The numbers noted in this documentation are based on Red Hat’s test methodology and setup. These numbers can vary based on your own individual setup and environments.
Calculate the memory overhead values for OpenShift Virtualization by using the equations below.
Memory overhead per infrastructure node ≈ 150 MiB
Memory overhead per worker node ≈ 360 MiB
Additionally, OpenShift Virtualization environment resources require a total of 2179 MiB of RAM that is spread across all infrastructure nodes.
Memory overhead per virtual machine ≈ (1.002 * requested memory) + 146 MiB \ + 8 MiB * (number of vCPUs) \ (1) + 16 MiB * (number of graphics devices) (2)
|1||Number of virtual CPUs requested by the virtual machine|
|2||Number of virtual graphics cards requested by the virtual machine|
If your environment includes a Single Root I/O Virtualization (SR-IOV) network device or a Graphics Processing Unit (GPU), allocate 1 GiB additional memory overhead for each device.

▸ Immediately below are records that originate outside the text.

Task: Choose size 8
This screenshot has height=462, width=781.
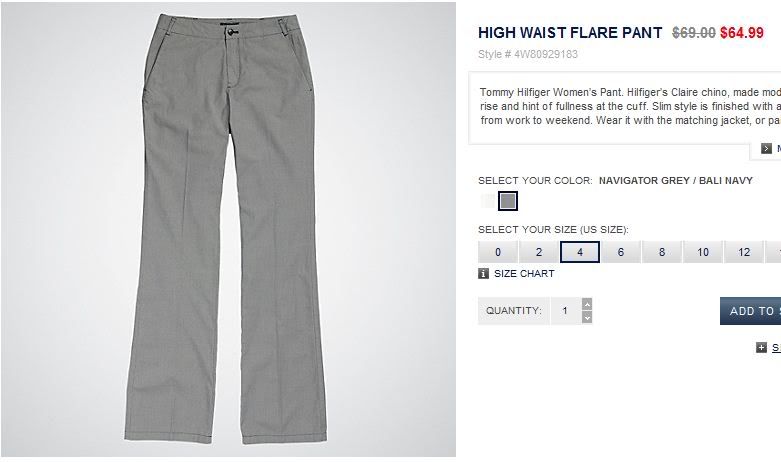Action: [662, 252]
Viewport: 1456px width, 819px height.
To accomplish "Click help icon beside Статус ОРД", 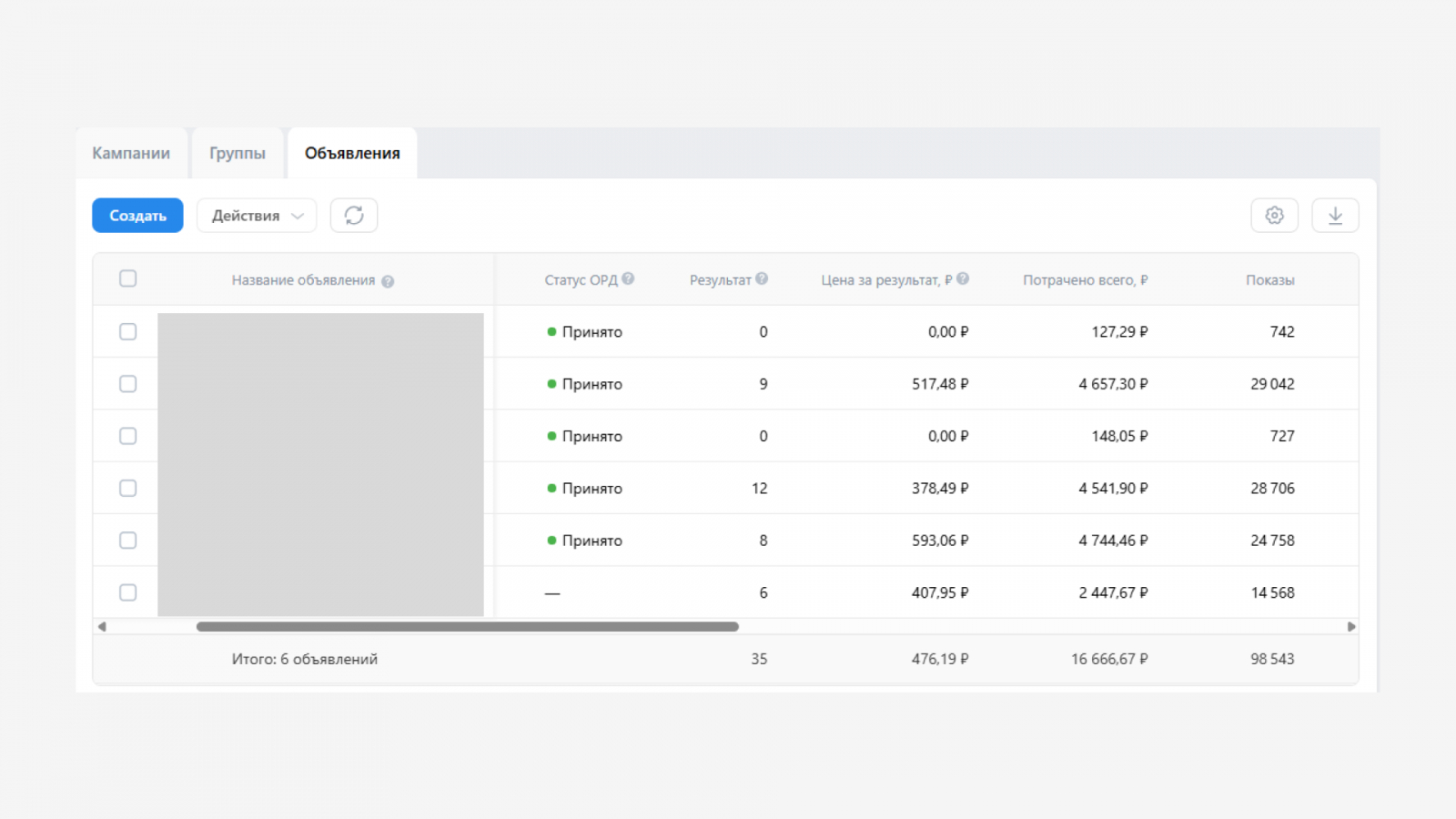I will click(628, 279).
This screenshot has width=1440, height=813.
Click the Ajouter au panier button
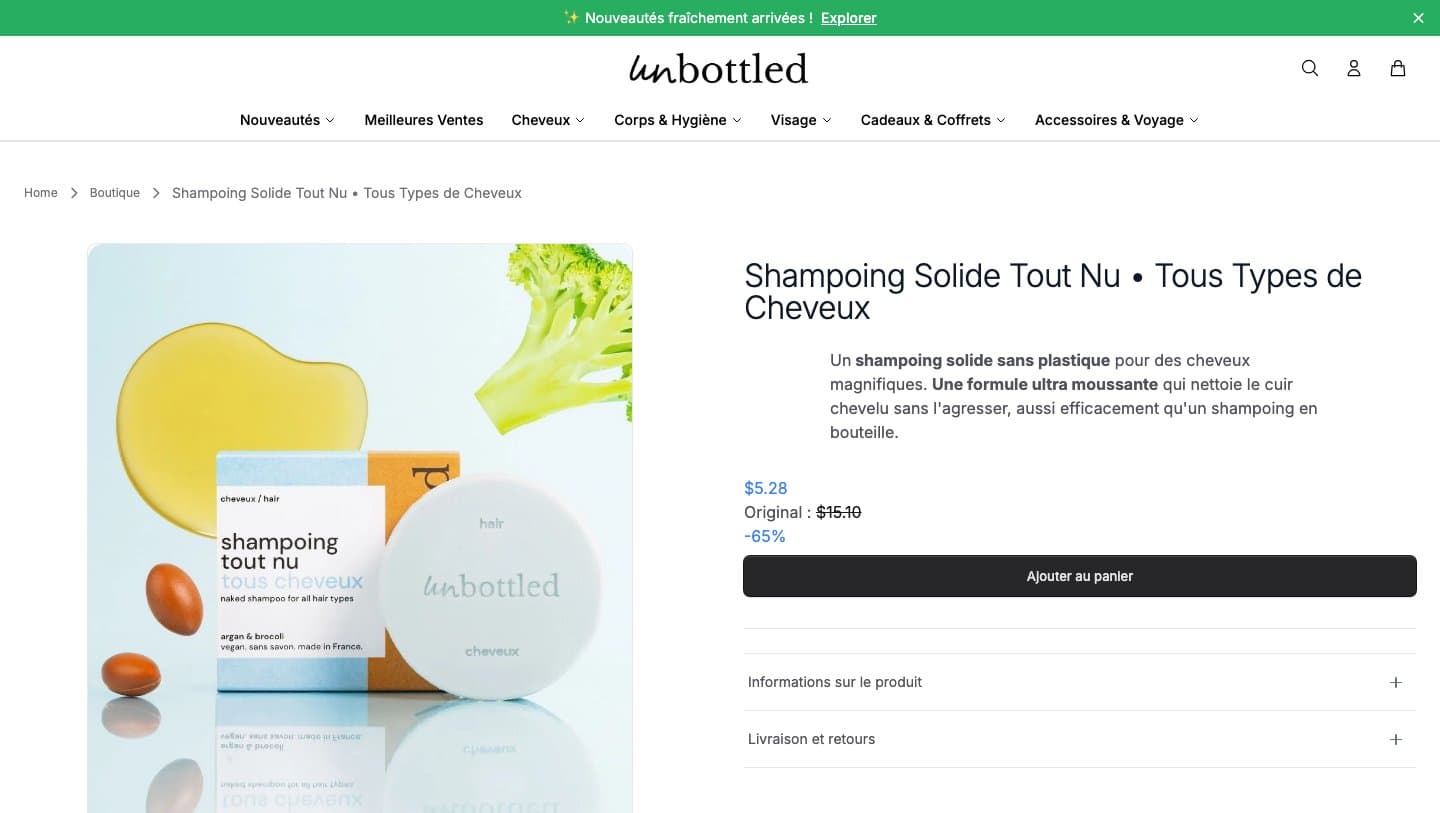pyautogui.click(x=1080, y=576)
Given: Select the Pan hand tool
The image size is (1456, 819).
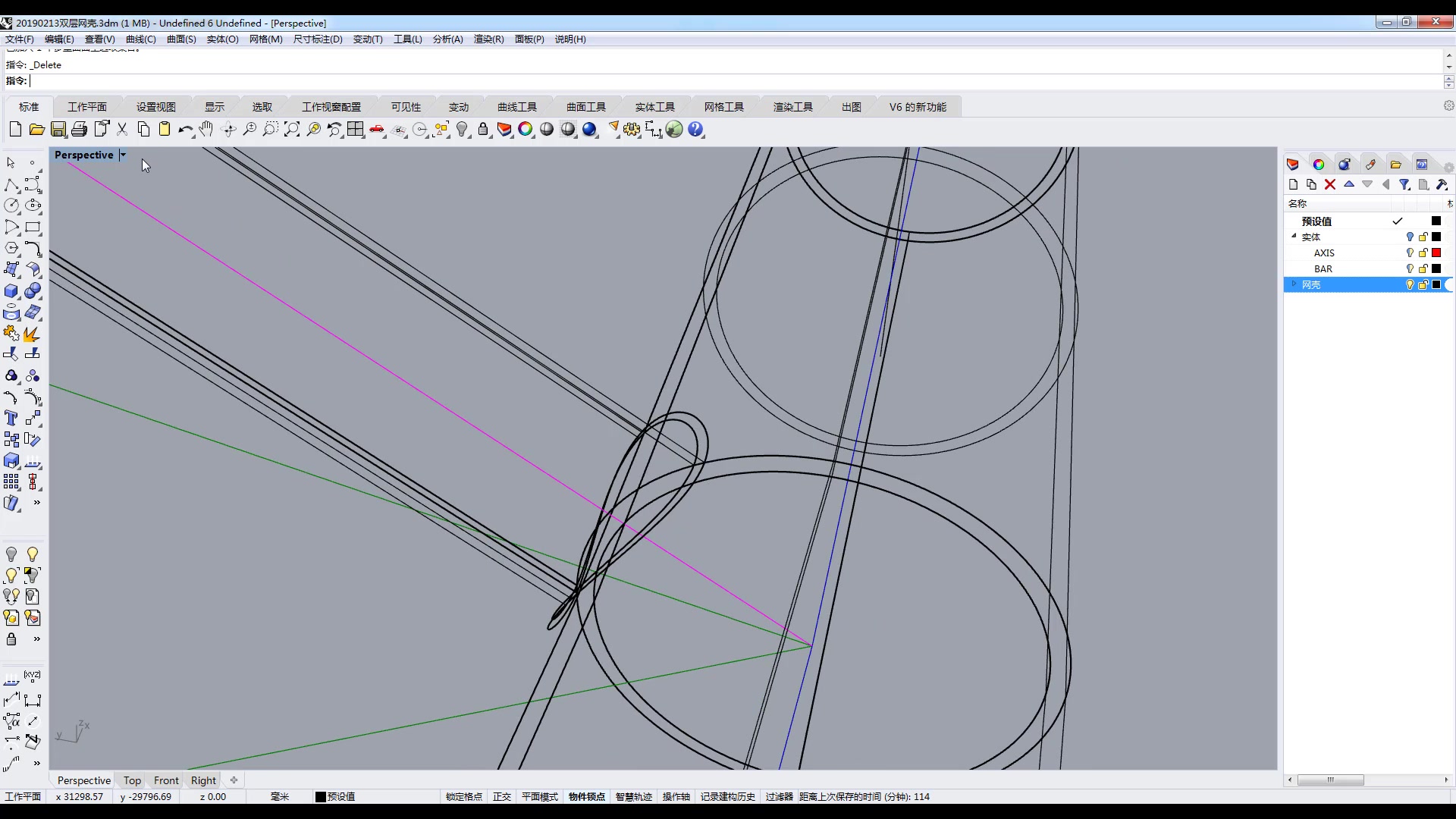Looking at the screenshot, I should pyautogui.click(x=206, y=130).
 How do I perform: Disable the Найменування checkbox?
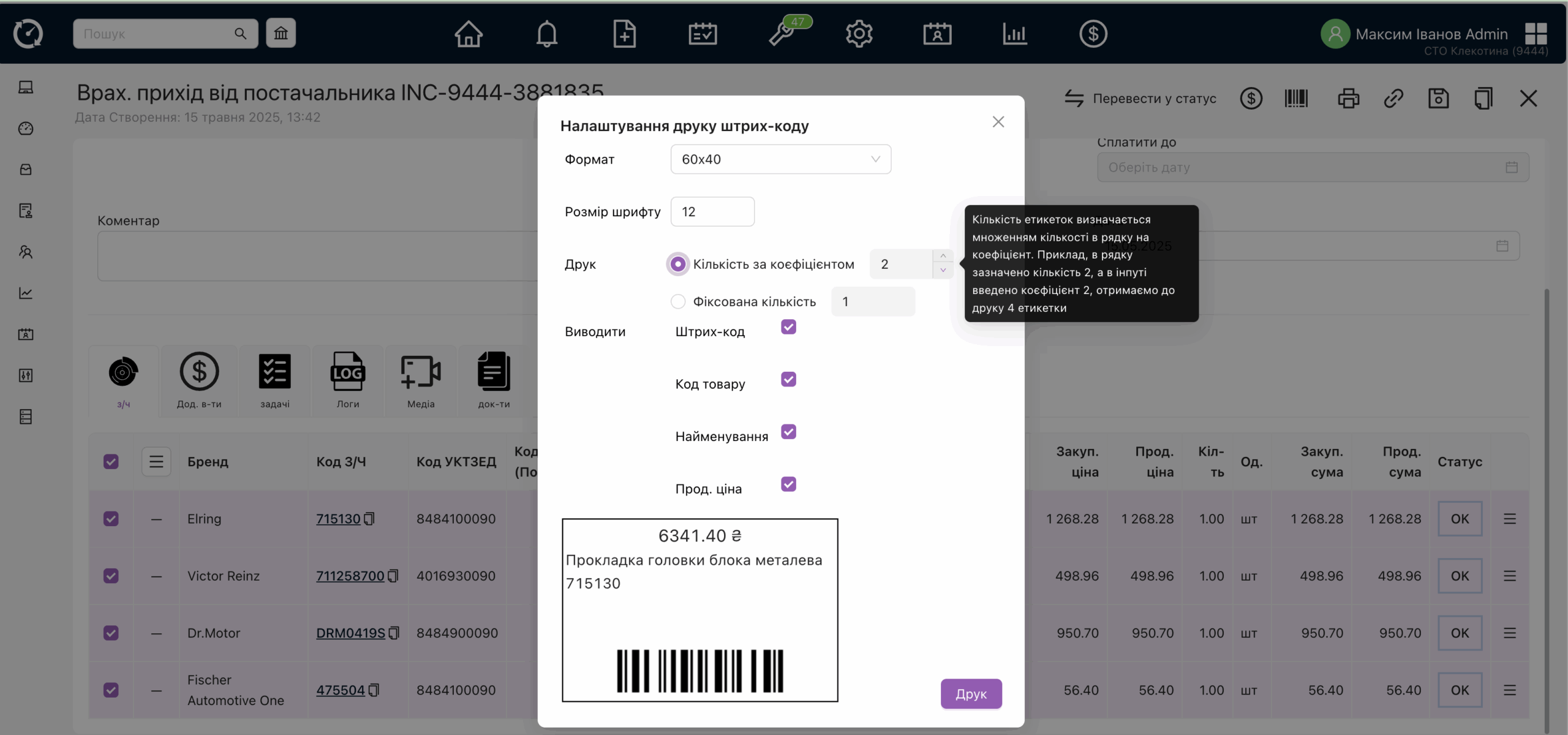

Calculate the cluster processor overhead requirements for OpenShift Virtualization by using the equation below. The CPU overhead per virtual machine depends on your individual setup.
CPU overhead for infrastructure nodes ≈ 4 cores
OpenShift Virtualization increases the overall utilization of cluster level services such as logging, routing, and monitoring. To account for this workload, ensure that nodes that host infrastructure components have capacity allocated for 4 additional cores (4000 millicores) distributed across those nodes.
CPU overhead for worker nodes ≈ 2 cores + CPU overhead per virtual machine
Each worker node that hosts virtual machines must have capacity for 2 additional cores (2000 millicores) for OpenShift Virtualization management workloads in addition to the CPUs required for virtual machine workloads.
If dedicated CPUs are requested, there is a 1:1 impact on the cluster CPU overhead requirement. Otherwise, there are no specific rules about how many CPUs a virtual machine requires.
Use the guidelines below to estimate storage overhead requirements for your OpenShift Virtualization environment.
Aggregated storage overhead per node ≈ 10 GiB
10 GiB is the estimated on-disk storage impact for each node in the cluster when you install OpenShift Virtualization.
Storage overhead per virtual machine depends on specific requests for resource allocation within the virtual machine. The request could be for ephemeral storage on the node or storage resources hosted elsewhere in the cluster. OpenShift Virtualization does not currently allocate any additional ephemeral storage for the running container itself.
As a cluster administrator, if you plan to host 10 virtual machines in the cluster, each with 1 GiB of RAM and 2 vCPUs, the memory impact across the cluster is 11.68 GiB. The estimated on-disk storage impact for each node in the cluster is 10 GiB and the CPU impact for worker nodes that host virtual machine workloads is a minimum of 2 cores.
If you install OpenShift Virtualization in a restricted environment with no internet connectivity, you must configure Operator Lifecycle Manager for restricted networks.
If you have limited internet connectivity, you can configure proxy support in Operator Lifecycle Manager to access the Red Hat-provided OperatorHub.
Live migration has the following requirements:
Shared storage with
ReadWriteMany (RWX) access mode
Sufficient RAM and network bandwidth
Appropriate CPUs with sufficient capacity on the worker nodes. If the CPUs have different capacities, live migration might be very slow or fail.
See OpenShift Virtualization storage features for snapshot and cloning requirements.
In OpenShift Container Platform clusters installed using installer-provisioned infrastructure and with MachineHealthCheck properly configured, if a node fails the MachineHealthCheck and becomes unavailable to the cluster, it is recycled. What happens next with VMs that ran on the failed node depends on a series of conditions. See About RunStrategies for virtual machines for more detailed information about the potential outcomes and how RunStrategies affect those outcomes.